Cependant, du côté droit, la prudence est de rigueur. Le matin de mardi, Gérard Larcher, Laurent Wauquiez et Bruno Retailleau, lors de leur conversation téléphonique avec Emmanuel Macron concernant Xavier Bertrand, souhaitaient que le président vérifie qu'il ne serait pas rapidement censuré. Cependant, il semble qu'il soit très difficile pour quiconque d'obtenir une garantie à 100% sur cette question cruciale. Le risque zéro n'existe pas et même dans l'ancienne majorité, de nombreuses personnes pensent qu'Emmanuel Macron a pris trop de temps avant de prendre un risque. De nouveaux noms comme celui de Michel Barnier ont également été mentionnés ou revenus sur le devant de la scène.

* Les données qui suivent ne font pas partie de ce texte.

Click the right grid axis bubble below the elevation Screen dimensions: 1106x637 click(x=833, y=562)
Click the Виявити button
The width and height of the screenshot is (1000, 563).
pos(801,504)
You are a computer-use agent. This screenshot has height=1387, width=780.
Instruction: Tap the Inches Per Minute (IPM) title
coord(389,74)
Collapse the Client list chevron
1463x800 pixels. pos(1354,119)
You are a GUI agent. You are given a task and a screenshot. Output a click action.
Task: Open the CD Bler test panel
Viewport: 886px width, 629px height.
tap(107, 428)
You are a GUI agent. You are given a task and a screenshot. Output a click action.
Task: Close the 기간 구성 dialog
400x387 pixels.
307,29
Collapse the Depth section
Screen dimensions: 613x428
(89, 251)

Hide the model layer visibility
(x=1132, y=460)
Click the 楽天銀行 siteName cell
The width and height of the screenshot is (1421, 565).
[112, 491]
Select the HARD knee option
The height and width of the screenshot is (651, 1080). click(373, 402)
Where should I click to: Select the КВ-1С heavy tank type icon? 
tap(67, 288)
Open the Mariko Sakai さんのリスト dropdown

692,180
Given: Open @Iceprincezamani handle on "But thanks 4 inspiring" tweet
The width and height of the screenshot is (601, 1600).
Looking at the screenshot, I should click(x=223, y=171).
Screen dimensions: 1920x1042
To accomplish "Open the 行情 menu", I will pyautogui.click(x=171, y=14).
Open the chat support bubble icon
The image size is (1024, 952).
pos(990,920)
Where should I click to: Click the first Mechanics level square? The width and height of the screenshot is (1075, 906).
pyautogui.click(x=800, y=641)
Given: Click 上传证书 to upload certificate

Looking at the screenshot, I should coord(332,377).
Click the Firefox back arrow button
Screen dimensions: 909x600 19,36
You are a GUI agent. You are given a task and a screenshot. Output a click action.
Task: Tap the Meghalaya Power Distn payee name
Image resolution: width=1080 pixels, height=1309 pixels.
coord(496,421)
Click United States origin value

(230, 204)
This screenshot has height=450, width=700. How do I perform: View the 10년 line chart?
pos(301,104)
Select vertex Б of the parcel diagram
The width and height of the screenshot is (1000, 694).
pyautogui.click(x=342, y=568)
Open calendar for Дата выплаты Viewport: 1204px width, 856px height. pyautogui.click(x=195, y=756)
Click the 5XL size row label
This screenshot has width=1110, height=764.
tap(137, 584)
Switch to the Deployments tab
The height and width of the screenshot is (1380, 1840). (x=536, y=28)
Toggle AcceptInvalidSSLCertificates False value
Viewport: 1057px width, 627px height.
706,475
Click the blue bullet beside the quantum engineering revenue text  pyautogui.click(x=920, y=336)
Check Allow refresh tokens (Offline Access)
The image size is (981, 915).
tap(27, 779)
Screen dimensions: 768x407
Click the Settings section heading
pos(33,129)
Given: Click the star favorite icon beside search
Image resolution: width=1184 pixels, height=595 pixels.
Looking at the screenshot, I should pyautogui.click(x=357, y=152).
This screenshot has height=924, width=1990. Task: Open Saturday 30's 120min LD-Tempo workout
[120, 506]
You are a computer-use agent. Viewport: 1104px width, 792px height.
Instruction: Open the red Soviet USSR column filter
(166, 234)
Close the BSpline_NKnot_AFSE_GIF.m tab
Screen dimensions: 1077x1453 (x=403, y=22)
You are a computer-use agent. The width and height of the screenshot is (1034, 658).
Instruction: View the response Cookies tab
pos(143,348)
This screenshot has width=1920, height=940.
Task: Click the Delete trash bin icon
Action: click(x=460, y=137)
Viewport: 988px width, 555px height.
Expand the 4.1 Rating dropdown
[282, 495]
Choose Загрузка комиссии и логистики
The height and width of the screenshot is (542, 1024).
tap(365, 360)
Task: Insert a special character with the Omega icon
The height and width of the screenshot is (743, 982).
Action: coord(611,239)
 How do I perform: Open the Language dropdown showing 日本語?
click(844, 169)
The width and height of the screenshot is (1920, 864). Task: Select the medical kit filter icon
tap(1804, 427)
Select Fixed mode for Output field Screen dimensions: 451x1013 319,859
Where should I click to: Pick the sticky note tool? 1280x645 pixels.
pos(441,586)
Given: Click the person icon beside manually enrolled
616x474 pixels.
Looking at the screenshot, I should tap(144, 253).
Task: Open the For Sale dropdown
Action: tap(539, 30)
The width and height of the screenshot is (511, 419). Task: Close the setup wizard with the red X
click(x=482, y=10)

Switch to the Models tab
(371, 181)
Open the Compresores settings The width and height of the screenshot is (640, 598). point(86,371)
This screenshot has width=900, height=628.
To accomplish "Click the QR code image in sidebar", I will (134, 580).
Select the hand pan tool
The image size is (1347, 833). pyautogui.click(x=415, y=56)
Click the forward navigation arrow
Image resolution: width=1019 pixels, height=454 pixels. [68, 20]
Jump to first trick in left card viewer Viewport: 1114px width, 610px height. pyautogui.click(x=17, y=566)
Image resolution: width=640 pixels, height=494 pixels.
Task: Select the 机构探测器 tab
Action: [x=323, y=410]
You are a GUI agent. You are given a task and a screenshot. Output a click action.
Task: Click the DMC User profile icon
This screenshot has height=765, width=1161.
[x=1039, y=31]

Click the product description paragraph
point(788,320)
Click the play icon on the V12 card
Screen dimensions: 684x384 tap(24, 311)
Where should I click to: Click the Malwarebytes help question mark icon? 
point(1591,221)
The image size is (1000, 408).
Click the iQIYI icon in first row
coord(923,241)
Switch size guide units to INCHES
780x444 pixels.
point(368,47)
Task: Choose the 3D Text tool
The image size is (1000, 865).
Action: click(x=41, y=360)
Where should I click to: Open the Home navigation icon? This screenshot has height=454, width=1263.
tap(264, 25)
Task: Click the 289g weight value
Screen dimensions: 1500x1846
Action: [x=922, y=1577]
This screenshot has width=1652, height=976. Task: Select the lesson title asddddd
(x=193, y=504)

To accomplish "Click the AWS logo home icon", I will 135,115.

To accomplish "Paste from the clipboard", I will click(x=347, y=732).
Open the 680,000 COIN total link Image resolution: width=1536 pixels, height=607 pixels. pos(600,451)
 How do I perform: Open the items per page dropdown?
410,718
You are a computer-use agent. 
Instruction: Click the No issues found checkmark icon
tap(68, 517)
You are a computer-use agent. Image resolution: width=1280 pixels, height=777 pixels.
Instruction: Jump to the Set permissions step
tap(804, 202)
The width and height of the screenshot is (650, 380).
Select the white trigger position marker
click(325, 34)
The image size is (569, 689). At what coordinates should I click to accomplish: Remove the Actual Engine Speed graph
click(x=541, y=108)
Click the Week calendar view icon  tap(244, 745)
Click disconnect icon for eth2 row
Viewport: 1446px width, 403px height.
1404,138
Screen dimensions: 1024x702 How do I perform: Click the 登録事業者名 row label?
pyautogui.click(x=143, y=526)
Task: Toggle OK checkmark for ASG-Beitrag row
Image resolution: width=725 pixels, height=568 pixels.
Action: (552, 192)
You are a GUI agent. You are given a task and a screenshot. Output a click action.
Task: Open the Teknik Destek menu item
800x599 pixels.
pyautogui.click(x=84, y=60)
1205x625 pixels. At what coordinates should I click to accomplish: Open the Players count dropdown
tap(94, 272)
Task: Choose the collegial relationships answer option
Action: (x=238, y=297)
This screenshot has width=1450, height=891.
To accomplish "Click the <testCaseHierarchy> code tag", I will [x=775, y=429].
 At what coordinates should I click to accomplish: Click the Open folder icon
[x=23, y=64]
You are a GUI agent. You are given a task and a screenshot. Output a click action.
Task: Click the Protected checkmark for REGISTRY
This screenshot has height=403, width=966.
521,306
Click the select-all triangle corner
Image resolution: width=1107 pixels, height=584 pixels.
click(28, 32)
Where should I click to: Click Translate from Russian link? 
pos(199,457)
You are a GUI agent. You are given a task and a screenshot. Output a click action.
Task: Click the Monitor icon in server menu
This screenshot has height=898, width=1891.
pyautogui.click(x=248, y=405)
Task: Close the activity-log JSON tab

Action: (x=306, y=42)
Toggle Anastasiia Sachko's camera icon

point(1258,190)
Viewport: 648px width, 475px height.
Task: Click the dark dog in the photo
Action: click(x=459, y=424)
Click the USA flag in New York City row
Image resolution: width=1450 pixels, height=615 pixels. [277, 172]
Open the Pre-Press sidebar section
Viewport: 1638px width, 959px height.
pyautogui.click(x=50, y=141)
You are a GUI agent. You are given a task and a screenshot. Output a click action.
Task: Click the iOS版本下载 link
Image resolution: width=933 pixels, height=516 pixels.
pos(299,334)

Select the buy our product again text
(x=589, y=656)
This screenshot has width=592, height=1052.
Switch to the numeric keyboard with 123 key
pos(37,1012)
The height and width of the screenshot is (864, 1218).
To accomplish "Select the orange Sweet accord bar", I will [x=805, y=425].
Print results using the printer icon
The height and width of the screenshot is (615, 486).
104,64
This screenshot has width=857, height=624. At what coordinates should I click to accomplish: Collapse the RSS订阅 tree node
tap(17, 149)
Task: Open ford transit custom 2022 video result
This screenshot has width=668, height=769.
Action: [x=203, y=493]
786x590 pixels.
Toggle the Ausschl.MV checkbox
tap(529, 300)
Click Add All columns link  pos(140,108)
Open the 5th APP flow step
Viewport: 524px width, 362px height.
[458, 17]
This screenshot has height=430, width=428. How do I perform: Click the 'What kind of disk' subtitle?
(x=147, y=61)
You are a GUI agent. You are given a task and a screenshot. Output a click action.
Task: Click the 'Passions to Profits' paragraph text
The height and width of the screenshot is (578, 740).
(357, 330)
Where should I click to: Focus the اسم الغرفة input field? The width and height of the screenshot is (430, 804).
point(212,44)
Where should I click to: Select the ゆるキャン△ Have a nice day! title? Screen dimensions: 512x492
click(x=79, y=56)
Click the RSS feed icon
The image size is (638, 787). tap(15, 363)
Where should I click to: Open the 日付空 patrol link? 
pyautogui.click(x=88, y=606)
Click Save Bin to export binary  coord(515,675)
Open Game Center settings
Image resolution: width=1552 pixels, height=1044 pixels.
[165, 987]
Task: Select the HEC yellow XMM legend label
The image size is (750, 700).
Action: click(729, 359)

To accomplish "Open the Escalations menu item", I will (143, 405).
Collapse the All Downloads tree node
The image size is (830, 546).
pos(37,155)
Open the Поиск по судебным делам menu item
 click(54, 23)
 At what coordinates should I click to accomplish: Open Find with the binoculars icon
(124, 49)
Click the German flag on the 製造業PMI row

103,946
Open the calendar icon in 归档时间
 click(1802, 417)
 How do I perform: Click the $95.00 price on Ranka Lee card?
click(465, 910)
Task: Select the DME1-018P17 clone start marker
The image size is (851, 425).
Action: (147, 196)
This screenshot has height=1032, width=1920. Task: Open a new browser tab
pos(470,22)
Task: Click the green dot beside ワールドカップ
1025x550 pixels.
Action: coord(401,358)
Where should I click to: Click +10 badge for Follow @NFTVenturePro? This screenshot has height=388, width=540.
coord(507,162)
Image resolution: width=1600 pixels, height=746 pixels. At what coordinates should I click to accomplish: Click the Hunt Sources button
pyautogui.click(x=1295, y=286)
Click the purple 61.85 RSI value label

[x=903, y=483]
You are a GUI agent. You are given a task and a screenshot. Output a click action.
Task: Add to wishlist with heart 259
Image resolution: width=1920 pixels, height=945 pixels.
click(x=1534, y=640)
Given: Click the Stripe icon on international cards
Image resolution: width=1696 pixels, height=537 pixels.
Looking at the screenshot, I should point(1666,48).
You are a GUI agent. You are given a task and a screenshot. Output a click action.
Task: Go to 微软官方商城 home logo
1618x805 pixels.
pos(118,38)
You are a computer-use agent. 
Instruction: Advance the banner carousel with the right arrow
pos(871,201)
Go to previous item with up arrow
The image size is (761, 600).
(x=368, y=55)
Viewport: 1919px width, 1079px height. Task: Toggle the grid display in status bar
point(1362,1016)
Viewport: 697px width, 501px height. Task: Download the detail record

Une nomination prévue pour mercredi a finalement été annulée dans la soirée. Les tests vont se poursuivre. Selon un ministre sortant, il est nécessaire de mettre des responsabilités sur les partis politiques pour éviter une instabilité gouvernementale. Il reste à voir si les Français attribueront la responsabilité de ce chaos aux partis politiques ou au président et à sa dissolution.